For every line in the records that has the word "heading", make a copy.

[Data extracted from a collection]

- Opening Delimiter -

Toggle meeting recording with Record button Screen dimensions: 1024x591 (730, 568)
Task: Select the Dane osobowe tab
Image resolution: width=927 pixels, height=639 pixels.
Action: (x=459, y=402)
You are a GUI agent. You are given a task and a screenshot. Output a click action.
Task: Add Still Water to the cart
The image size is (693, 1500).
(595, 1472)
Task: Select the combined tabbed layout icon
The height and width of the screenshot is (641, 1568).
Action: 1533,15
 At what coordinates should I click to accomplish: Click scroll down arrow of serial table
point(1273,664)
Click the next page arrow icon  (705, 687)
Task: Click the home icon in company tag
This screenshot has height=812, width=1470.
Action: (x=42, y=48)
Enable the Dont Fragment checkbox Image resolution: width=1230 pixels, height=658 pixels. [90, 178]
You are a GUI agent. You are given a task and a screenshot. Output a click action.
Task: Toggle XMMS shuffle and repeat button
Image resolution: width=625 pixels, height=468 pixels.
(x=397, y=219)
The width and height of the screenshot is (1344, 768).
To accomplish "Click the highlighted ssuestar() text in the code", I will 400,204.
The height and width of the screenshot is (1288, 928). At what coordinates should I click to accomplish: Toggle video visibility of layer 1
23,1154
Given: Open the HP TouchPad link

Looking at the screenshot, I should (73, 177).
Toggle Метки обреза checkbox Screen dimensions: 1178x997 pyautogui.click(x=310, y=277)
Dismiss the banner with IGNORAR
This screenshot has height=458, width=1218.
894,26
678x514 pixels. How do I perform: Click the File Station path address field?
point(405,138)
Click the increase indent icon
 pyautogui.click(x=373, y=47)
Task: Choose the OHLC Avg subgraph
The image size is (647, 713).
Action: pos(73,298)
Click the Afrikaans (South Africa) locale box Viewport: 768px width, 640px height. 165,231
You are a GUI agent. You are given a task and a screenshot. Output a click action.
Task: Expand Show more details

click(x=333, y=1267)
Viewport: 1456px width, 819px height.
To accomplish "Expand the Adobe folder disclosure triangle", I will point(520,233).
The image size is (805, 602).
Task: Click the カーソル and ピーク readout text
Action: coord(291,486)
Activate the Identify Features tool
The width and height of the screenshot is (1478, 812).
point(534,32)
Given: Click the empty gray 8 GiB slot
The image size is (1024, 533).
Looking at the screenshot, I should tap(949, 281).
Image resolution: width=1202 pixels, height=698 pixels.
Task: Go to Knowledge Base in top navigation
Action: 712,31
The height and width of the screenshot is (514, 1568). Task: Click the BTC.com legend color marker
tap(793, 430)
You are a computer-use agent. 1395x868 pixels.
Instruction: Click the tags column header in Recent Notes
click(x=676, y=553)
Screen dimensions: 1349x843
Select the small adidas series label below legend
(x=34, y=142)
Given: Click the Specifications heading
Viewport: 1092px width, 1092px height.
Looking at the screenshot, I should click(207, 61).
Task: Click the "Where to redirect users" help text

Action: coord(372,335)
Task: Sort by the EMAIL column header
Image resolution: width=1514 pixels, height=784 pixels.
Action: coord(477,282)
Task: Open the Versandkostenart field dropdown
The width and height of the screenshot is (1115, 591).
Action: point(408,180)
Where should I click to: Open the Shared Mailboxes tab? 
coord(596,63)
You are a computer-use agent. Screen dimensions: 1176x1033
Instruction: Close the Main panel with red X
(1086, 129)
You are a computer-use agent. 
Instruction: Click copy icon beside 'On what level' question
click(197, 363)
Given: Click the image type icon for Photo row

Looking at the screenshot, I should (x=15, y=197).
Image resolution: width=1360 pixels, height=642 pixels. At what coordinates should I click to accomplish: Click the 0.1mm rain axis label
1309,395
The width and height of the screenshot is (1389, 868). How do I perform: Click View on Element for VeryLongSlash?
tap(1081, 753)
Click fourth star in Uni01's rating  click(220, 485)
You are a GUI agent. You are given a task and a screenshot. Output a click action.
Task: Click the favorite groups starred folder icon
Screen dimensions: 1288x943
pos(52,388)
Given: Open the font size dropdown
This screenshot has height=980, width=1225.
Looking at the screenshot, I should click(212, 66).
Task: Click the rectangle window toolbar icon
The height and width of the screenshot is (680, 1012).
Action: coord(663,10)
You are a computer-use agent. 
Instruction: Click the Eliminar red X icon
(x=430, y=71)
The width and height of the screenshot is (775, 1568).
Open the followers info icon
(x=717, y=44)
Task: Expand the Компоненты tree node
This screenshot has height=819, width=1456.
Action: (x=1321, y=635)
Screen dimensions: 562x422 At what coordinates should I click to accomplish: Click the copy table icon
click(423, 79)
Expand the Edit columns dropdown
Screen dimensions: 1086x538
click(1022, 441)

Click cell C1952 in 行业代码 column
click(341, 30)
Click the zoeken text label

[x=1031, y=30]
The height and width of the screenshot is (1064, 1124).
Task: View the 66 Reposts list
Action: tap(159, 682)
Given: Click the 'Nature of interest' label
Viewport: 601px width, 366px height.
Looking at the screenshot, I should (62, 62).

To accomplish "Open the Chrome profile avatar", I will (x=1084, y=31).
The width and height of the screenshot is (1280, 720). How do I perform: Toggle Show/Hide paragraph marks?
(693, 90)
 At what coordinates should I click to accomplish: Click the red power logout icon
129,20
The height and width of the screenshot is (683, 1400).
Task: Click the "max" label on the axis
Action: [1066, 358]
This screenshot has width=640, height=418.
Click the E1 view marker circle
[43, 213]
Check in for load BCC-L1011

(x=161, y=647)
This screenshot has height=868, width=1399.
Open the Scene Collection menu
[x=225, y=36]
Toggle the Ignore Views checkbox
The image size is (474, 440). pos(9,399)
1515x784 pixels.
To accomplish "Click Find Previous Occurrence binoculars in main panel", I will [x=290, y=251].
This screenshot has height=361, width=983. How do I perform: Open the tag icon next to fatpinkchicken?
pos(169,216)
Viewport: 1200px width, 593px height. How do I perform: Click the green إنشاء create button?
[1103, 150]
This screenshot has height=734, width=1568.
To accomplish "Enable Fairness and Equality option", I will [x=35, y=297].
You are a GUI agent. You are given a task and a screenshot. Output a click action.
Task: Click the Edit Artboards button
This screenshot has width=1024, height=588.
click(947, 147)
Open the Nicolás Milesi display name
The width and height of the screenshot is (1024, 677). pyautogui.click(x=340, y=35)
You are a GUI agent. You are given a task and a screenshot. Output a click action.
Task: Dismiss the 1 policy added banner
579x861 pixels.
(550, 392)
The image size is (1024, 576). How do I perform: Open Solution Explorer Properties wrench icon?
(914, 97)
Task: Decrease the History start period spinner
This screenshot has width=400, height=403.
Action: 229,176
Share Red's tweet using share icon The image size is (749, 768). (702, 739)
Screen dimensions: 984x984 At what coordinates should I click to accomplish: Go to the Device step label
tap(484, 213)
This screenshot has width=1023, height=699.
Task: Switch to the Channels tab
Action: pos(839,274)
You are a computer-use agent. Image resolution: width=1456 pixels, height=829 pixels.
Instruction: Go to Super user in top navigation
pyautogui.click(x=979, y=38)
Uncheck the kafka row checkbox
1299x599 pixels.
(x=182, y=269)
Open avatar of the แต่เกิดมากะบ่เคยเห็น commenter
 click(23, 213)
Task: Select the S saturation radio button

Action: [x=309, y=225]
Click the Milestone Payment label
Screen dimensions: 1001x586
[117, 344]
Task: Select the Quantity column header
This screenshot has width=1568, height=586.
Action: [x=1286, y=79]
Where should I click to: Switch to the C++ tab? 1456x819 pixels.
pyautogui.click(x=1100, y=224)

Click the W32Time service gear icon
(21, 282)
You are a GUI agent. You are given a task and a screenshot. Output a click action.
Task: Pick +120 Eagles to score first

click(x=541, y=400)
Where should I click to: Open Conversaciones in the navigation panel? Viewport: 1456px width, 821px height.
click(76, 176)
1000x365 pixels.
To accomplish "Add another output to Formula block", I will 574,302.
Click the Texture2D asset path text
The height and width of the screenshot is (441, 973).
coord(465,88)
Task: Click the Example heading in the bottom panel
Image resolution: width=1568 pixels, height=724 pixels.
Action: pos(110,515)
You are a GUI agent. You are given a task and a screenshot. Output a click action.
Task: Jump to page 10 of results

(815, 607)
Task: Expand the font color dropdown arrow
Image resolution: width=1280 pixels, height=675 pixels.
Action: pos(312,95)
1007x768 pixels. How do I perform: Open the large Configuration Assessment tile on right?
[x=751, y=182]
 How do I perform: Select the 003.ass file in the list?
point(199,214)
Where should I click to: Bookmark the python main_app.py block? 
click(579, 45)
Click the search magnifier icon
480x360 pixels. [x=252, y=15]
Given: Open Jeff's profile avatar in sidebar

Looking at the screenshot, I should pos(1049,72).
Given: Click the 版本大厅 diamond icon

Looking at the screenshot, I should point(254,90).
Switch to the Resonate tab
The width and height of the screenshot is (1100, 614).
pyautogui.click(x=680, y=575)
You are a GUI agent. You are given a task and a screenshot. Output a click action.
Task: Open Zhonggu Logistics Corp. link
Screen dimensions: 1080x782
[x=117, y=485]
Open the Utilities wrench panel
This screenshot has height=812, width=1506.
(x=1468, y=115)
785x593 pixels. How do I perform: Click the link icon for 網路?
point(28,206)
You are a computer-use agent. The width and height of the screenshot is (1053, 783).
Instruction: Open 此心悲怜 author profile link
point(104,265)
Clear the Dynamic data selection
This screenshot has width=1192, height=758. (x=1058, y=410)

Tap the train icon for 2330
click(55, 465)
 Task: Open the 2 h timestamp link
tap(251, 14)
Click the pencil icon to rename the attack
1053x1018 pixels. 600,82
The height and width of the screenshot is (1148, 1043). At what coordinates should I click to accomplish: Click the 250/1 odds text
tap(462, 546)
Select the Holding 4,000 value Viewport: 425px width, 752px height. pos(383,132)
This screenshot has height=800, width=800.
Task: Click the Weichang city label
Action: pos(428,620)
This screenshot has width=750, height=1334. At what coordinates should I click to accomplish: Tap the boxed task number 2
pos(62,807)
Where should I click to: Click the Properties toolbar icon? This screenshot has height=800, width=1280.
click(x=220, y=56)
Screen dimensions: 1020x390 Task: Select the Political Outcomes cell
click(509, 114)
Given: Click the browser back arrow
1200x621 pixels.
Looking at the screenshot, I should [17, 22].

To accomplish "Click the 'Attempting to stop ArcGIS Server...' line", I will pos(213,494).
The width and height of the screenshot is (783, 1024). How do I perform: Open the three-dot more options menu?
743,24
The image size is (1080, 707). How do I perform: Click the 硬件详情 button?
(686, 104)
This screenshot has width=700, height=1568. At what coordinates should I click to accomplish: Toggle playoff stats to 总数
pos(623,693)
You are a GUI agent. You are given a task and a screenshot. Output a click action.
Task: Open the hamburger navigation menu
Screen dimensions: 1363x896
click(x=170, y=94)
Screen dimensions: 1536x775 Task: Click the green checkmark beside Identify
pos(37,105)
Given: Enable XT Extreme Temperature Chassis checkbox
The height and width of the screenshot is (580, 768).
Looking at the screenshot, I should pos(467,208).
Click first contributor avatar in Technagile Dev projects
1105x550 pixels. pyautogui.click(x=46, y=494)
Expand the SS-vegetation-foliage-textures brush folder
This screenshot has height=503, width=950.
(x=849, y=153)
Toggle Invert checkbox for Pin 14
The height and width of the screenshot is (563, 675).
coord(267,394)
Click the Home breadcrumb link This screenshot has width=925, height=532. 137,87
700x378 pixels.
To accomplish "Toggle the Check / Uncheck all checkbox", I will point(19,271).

- Closing Delimiter -

ANSWER TO THE PROBLEM =>
Given: Click the Specifications heading
Task: Click the Example heading in the bottom panel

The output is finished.